Nicole’s mother brought the children up to be fluent in French and ensured they had French manners as well. They weren’t allowed to leave the table without asking “s’il te plaît maman, puis-je quitter la table?” (“please mum, can I leave the table?”) Nicole says it was almost as though she had been through a finishing school with the politeness her mother insisted upon!
Nicole noticed some cultural differences between Australia and France, even in the little things. This was highlighted at a greengrocer one day where a woman was about to buy asparagus. Nicole asked what she was going to do with the asparagus and the woman said she was going to cook and roll them up in white bread slices. Nicole said her mother would blanch her asparagus lightly, then cover with a light vinaigrette and then shredded hard-boiled egg on top. A far cry from the asparagus rolls I recall as a child in 1970s Australia! I’d only ever had tinned asparagus until I was in my 20s! And only rolled up in white bread slices that had crusts cut off and the bread rolled flat with mayonnaise. If we were being exotic, we might have spread sour cream on the bread too!
I listened to Nicole, fascinated hearing of her experiences living in the city hotel in Melbourne with the Treasury Gardens as her back yard. As she grew up in this environment with guests like Maurice Chevalier staying at the hotel, she felt both French and Australian. Once she had finished school and university majoring in French, she decided she needed to move to France. For six months she stayed with family friends who spoke no English, so perfected her French further. I loved her stories of times she visited Paris and France with her family. Especially the times she had experiences with extraordinary chefs and famous wine houses that most of us can only dream about! One of the perks of working in the hotel industry!
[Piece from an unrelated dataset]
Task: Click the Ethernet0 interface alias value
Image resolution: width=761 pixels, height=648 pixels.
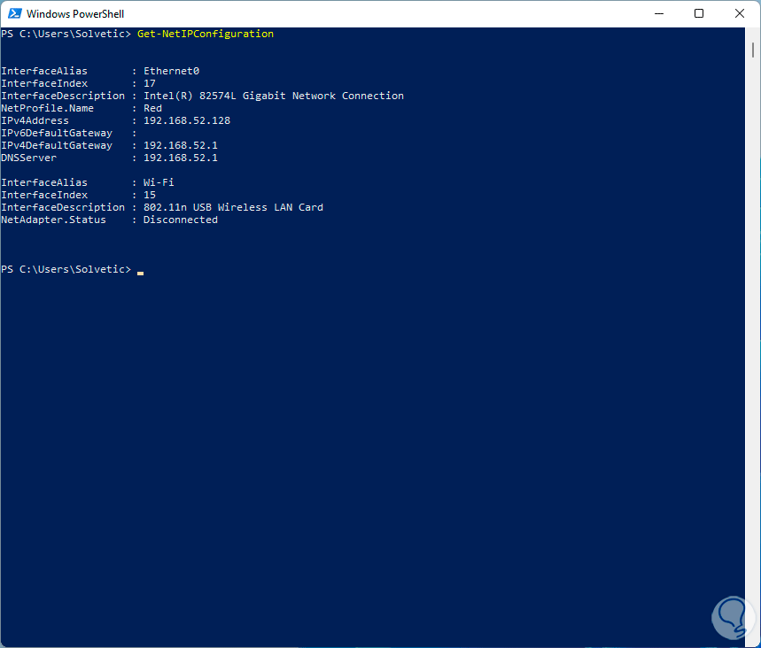Action: pos(171,71)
Nearly every time I have been to France I have taken a road trip through a new region. Nicole described a road trip she did all the way from the south of Provence to Bordeaux, a huge road trip which I would love to do! But my favourite part of my chat with Nicole is how she described her perfect French day. I have asked that question 90 times before, but this is the first time that a guest has taken me on a tour for the day where I could close my eyes and actually imagine myself there as Nicole walked me through one exquisite experience after another. She picked me as a cassis sorbet lover as we sat virtually under the orange trees in a Provence village looking out over the countryside to the Mediterranean. Bliss!
Nicole stays connected to France by listening to French music, but also through teaching French via conversation mornings at a café. I’m going to keep an eye on her Instagram as she is planning on various other opportunities for Melburnians to connect to other Francophiles.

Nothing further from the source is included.